A Family Affair, la recensione
Dentro una cornice che offre una (velata) satira di Hollywood, A Family Affair propone uno svolgimento convenzionale e personaggi poco incisivi
La nostra recensione di A Family Affair, disponibile su Netflix
Questi elementi potevano rendere A Family Affair un film stratificato, uno cioè che utilizza uno svolgimento convenzionale per portare avanti tra le righe ben più acuto discorso. Ma niente di tutto ciò accade, in quanto la cornice si rivela ben presto un pretesto. La storia inizia quando Zara decide finalmente di licenziarsi, vessata dal comportamento infantile di Chris e dalle sue assurde richieste. Giungendo a casa sua per scusarsi, quest'ultimo trova Brooke da sola: dopo aver iniziato a chiacchierare, tra i due scatta la scintilla e poco dopo una relazione, osteggiata dalla ragazza che non vede di buon occhio l'attore, di cui ben conosce l'incapacità di impegnarsi in una relazione seria e stabile.

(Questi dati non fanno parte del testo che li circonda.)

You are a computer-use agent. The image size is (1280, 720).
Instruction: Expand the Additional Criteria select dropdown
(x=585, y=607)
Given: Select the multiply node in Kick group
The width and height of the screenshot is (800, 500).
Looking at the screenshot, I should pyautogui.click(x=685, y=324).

La premessa di A Family Affair sembra avvicinarlo al recente The Idea of You, del quale però in fin dei conti condivide più che altro l'aspetto produttivo (il lancio di Zoey King come volto di Netflix come Nicholas Galitzine lo sta diventando di Prime Video). Al centro della storia non c'è tanto la relazione tra una star e una persona comune con differenza d'età (qui però meno marcata), ma Zara e il suo rapporto con Brooke. Sua è la prospettiva del racconto, sua la parabola di crescita a cui va incontro. Dalla seconda parte in poi, il film diventa così una generica storia famigliare, con una figlia che inizialmente non accetta il nuovo compagno della madre e finisce per imparare qualcosa su stessa (cosa che non accade sicuramente solo a Hollywood: il fatto che quest'ultimo sia un volto importa solo marginalmente).

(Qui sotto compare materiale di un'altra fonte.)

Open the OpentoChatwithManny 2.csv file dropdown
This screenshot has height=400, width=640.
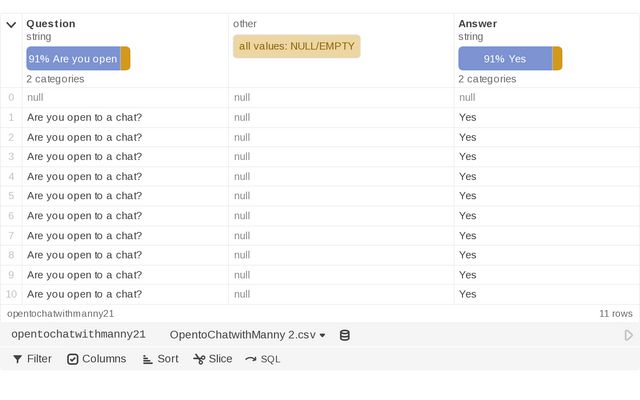tap(248, 335)
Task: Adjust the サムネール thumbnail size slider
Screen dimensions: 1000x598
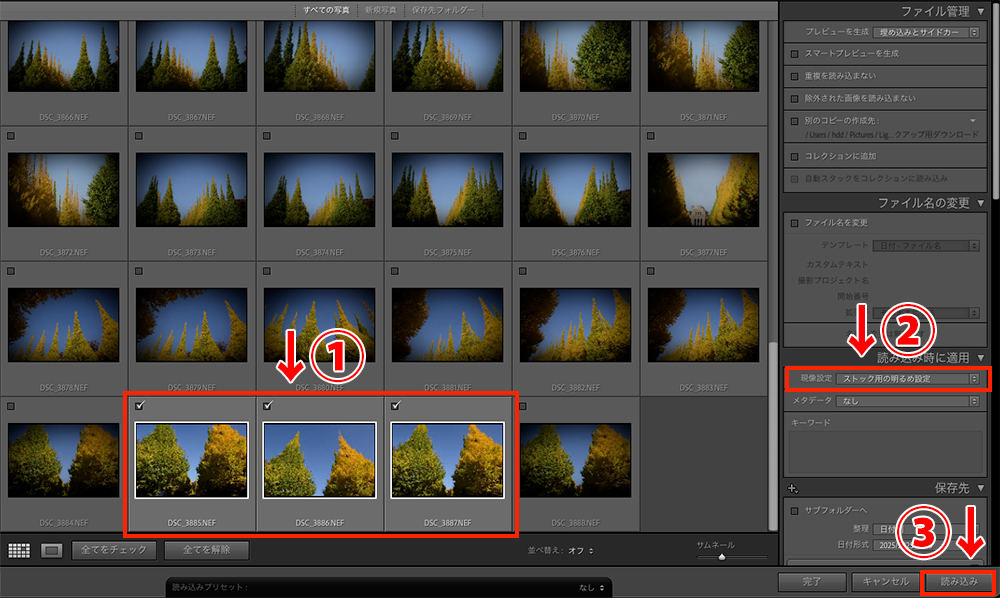Action: tap(720, 556)
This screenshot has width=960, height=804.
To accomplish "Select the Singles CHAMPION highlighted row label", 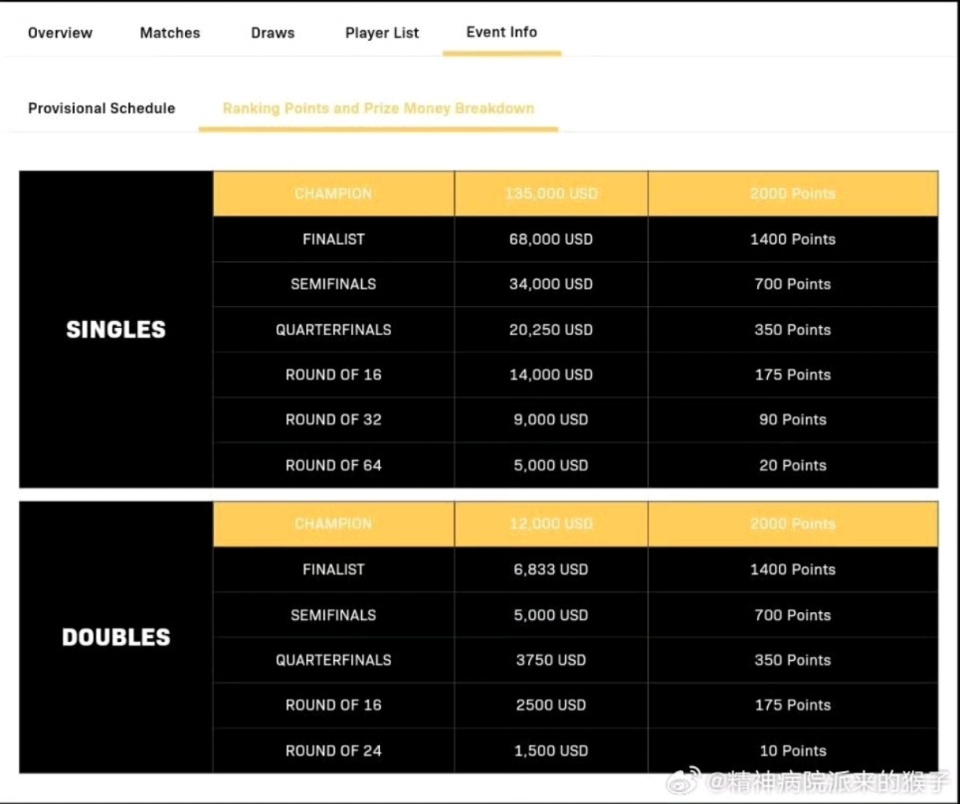I will tap(333, 194).
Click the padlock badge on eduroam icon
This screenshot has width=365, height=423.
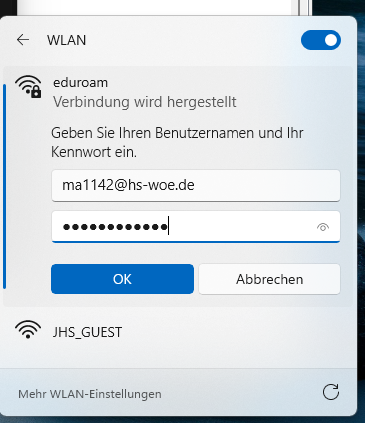tap(36, 92)
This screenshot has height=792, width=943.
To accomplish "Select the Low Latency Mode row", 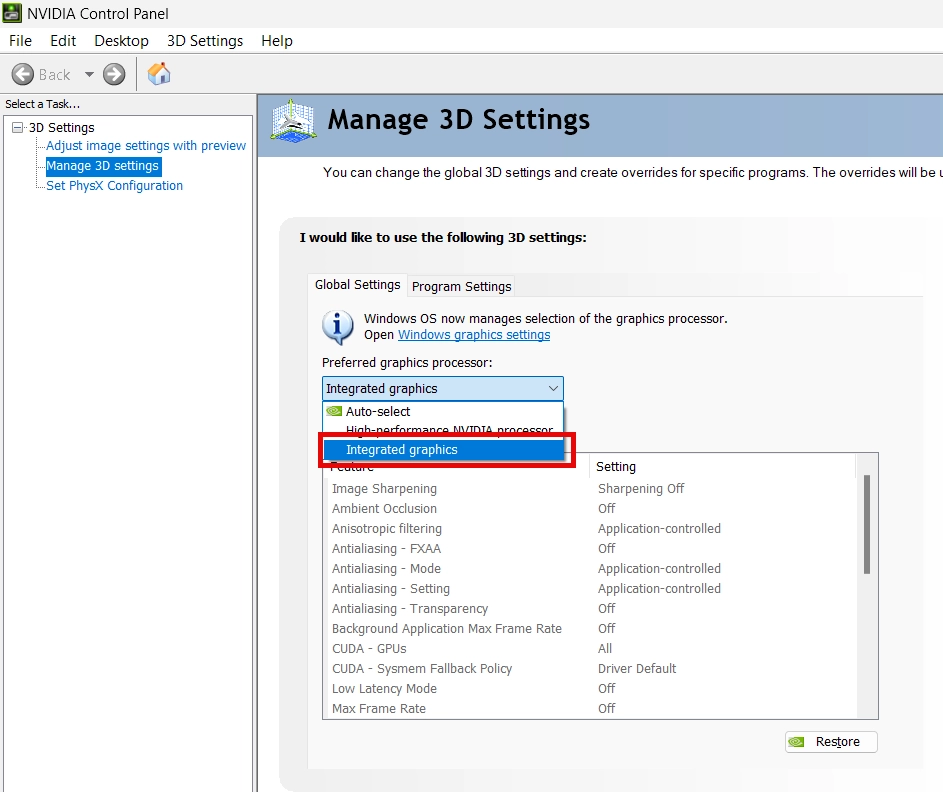I will (x=384, y=689).
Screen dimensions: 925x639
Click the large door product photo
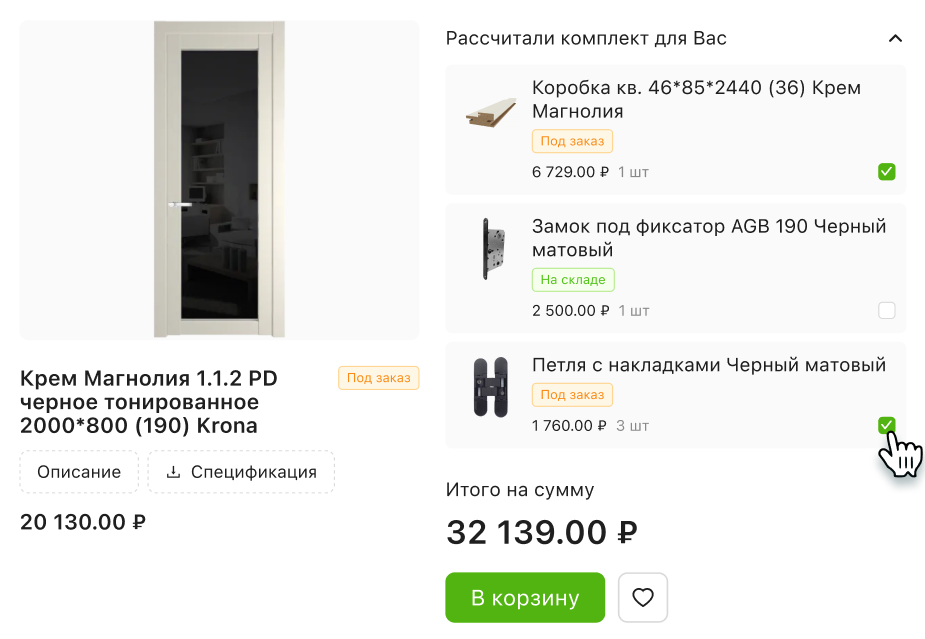click(x=219, y=180)
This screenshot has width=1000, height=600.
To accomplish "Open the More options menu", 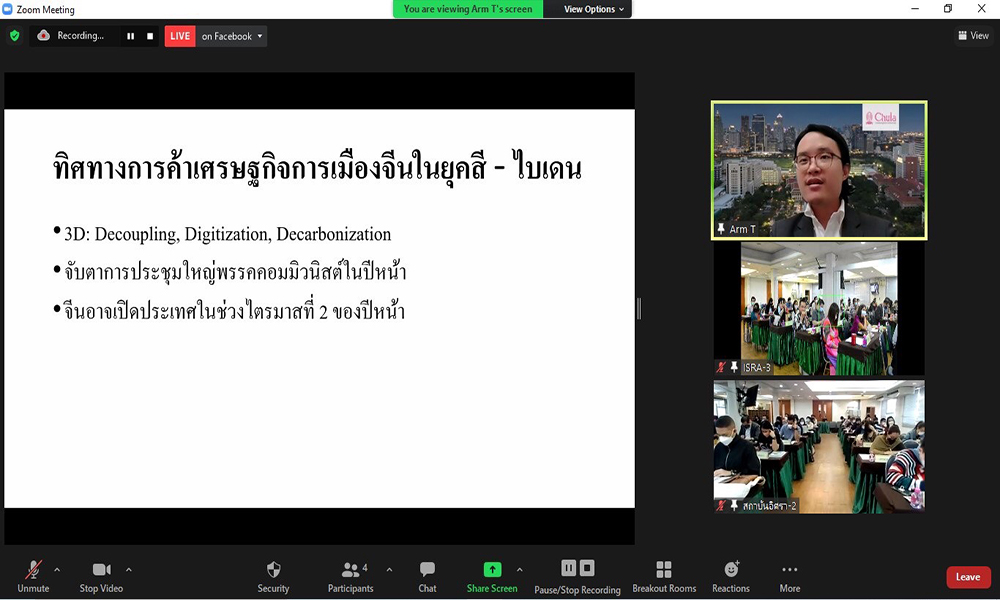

A avvallare questa sensazione di inconsistenza dell'operazione accorrono anche Zac Efon e Nicole Kidman, nei cui personaggi non manca un elemento meta. Brooke a un certo punto dice di essere australiana, agevolando una somiglianza con la sua interprete (con genitori della stessa provenienza) che sul grande schermo non trova più lo spazio di un tempo, così come in Chris si può vedere un riflesso di quello che (al momento) non è la carriera dell'ex star di High School Musical. Ma anche in questo caso sono meri specchietti per le allodole, spunti mai approfonditi. Se inoltre King, pur con un personaggio non certo sfaccettato, dimostra comunque una certa verve, le due star adulte offrono una performance al minimo sindacale e senza alcun trasporto, rendendo veramente difficile appassionarsi alla loro storia.